14 Feb — Dedication of the Cathedral of the Good Shepherd
Bounded by the parallel Queen and Victoria Streets, and Bras Basah Road, the Cathedral sits within shaded grounds. Much of its architecture is reminiscent of two famous London churches namely St Paul’s, Covent Garden and St Martin-in-the-Fields.
The Cathedral of the Good Shepherd is the cathedral church of the Roman Catholic Archdiocese of Singapore and the seat of its archbishop. It is the final resting place of Bishop Edouard Gasnier, the first bishop of the revived Diocese of Malacca and aptly houses the relics of Saint Laurent-Marie-Joseph Imbert, to whom the Cathedral owes its name.
“Take all this out of here and stop turning my Father’s house into a market.’
Whenever I come across this verse in the Gospel, I chuckle to myself and wonder what Jesus would say or do if He suddenly appeared at one of our church’s food and funfairs. Would He be queuing at the satay stall, attempting to dunk the parish priest, or flipping tables like what He did in the temple?
With the pandemic now in its third year, I don’t foresee any churches organising funfairs in the immediate future. To be honest, I am not really a fan of such events. I feel that sometimes the objective starts out well but like the fallen creatures that we are, pride and greed take hold and it may come to a point where there is a competition on which stall would have the highest takings. Kind of missing the point of it all, I feel.
But what I do miss — is the sense of community that sees most of the ministries coming together and the fellowship that’s created for this common cause. This is especially obvious and missing in the last two years of the pandemic.
On this day in 2020, Archbishop William announced, for the first time ever, that ALL masses will be suspended due to COVID-19. When I received news of that fateful announcement, my mind was spinning. “How can this happen? What do we do now? How will we be able to go to mass?” I am sure that I was not alone in having these thoughts and feelings. So, the physical church went from being the hub of our Sunday activities to becoming an empty building devoid of human activity, almost as silent as a tomb. One of the saddest and most poignant scenes that I have ever seen, was of Archbishop William processing into an empty Cathedral at the Maundy Thursday service. Where there would be a packed church normally, it was only him and an altar server.
I liken this period of ‘mass suspension’, as a kind of Egypt.
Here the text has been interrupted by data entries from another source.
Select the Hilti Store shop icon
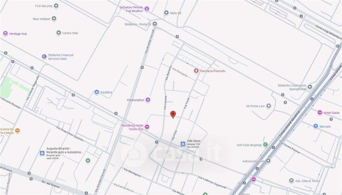 (x=183, y=144)
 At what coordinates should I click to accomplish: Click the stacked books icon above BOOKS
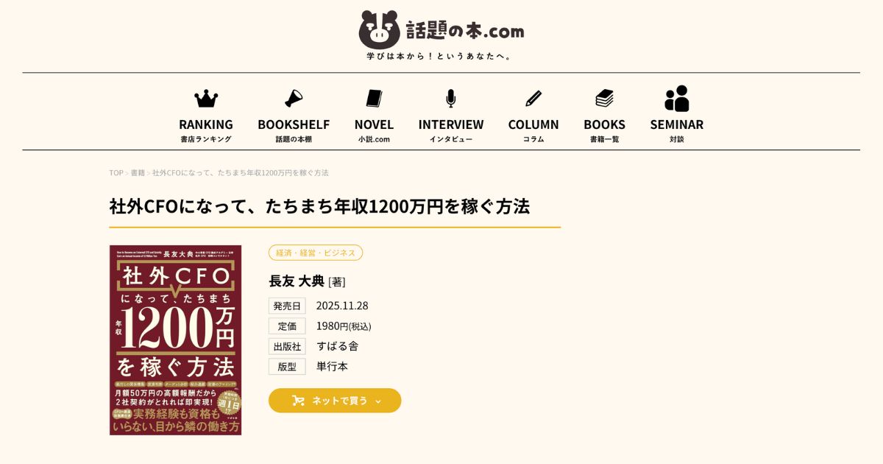(x=605, y=99)
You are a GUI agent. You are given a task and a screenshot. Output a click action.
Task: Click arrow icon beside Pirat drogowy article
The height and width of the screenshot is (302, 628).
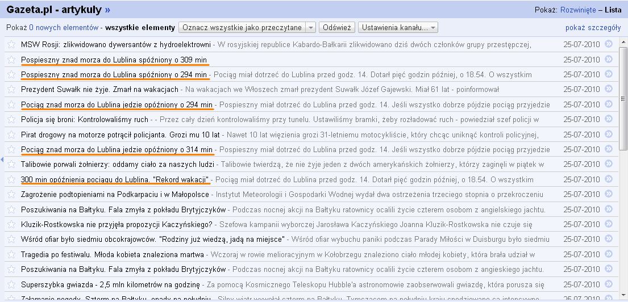point(609,135)
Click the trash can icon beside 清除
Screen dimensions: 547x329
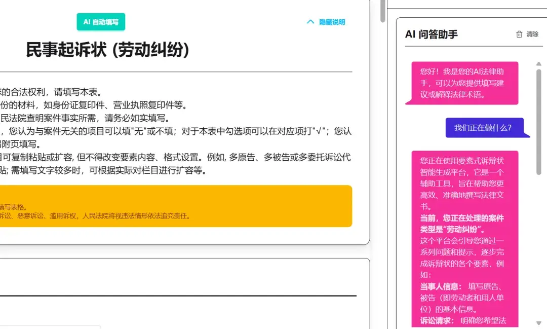click(x=519, y=34)
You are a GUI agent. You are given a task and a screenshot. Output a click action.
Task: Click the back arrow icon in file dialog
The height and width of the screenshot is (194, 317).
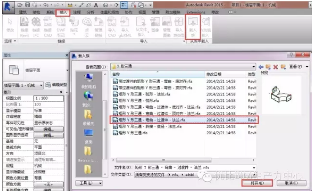(x=261, y=66)

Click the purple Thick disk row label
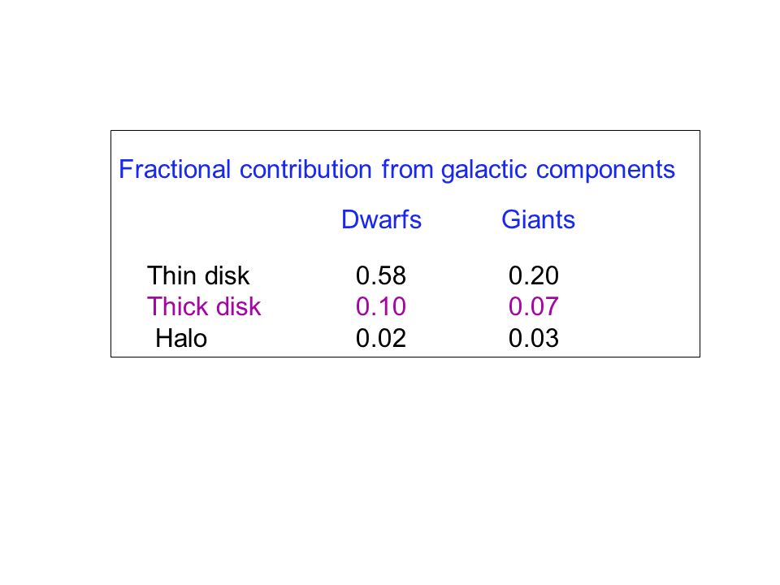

This period of ‘exile’ from the physical church, however, allowed me to reflect how and what my faith meant to me. I realised that I did take my faith for granted, especially the easy availability of the sacraments, specifically the sacraments of Reconciliation and the Eucharist.
Like our Jewish forefathers in Egypt, we also had to find different ways to keep our faith burning. We really must thank Archbishop William and all the clergy for the different ways that they reached out to us lay people. The daily online masses and Liturgy of the Word were literally a godsend. It must not have been easy for them to come up with these activities in so short a time. I really appreciate the hard work and dedication that they put in. Especially Archbishop William, when he celebrated all the online masses, even though he didn’t have to. I could tell that it was really taking a toll on him but, by the grace of God, he had the perseverance and the strength to continue.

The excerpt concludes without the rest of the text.